10. CONSEQUENCES OF KKSB'S DEFAULT
Immediately on the occurrence of an event of default under Section 8 above,
(i) Where the event of default by KKSB occurs, BPS may issue a Notice of Termination to KKSB whereupon –
(a) the Deposit together with any interest accrued shall be absolutely forfeited in favour of BPS;
APPENDIX I – SALIENT TERMS OF THE SPA (CONT'D)

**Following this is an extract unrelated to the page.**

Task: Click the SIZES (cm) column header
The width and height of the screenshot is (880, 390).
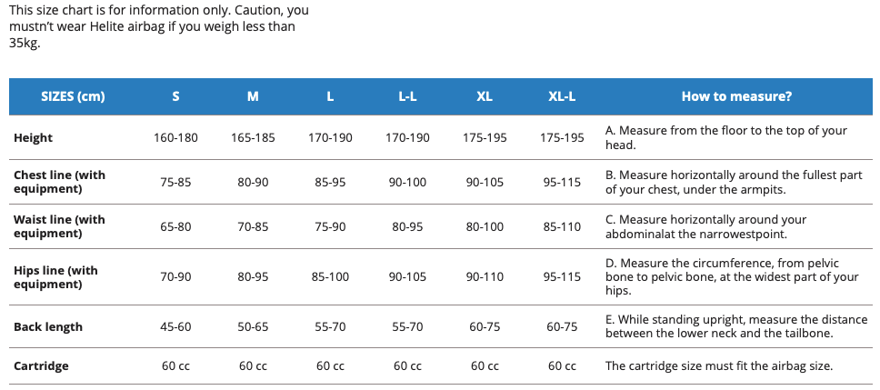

(b) if applicable, KKSB's Solicitors shall immediately release the Retention Sum together with any interest accrued thereon to KKSB if such sum has not been remitted to the DGIR pursuant to the SPA. In the event the Retention Sum has been remitted to the DGIR, BPS shall render all reasonable assistance to KKSB for KKSB's application to the DGIR to obtain a refund of the Retention Sum;
(c) BPS shall within fourteen (14) days of the Notice of Termination, refund all other sums received by BPS towards the Disposal Consideration (if any), free of interest, less all interest payable by KKSB under the SPA, to KKSB;
(d) simultaneous with BPS' compliance with Section 10(i)(c) above, KKSB shall –
(1) return or cause to be returned to BPS the Transfer (if received by KKSB) with BPS' interest intact (save that where stamp duty in respect of the Transfer has been paid by KKSB, the Transfer may be retained for the purpose of submitting to stamp office for cancellation and be forthwith returned to BPS after a refund of the stamp duty paid thereon have been obtained), and all other relevant documents in respect of the SPA;
(2) withdraw or cause to be withdrawn any private caveat lodged by KKSB over the Subject Properties at KKSB's cost and expense; and
(e) BPS shall be entitled to effect the deed of revocation of the Limited PoA.
(ii) Where the event of default occurs and BPS elects to not exercise its right to terminate the SPA, BPS shall be entitled to claim from KKSB all damages or losses suffered or incurred by it arising from the default of KKSB under the SPA and/or specific performance under the SPA.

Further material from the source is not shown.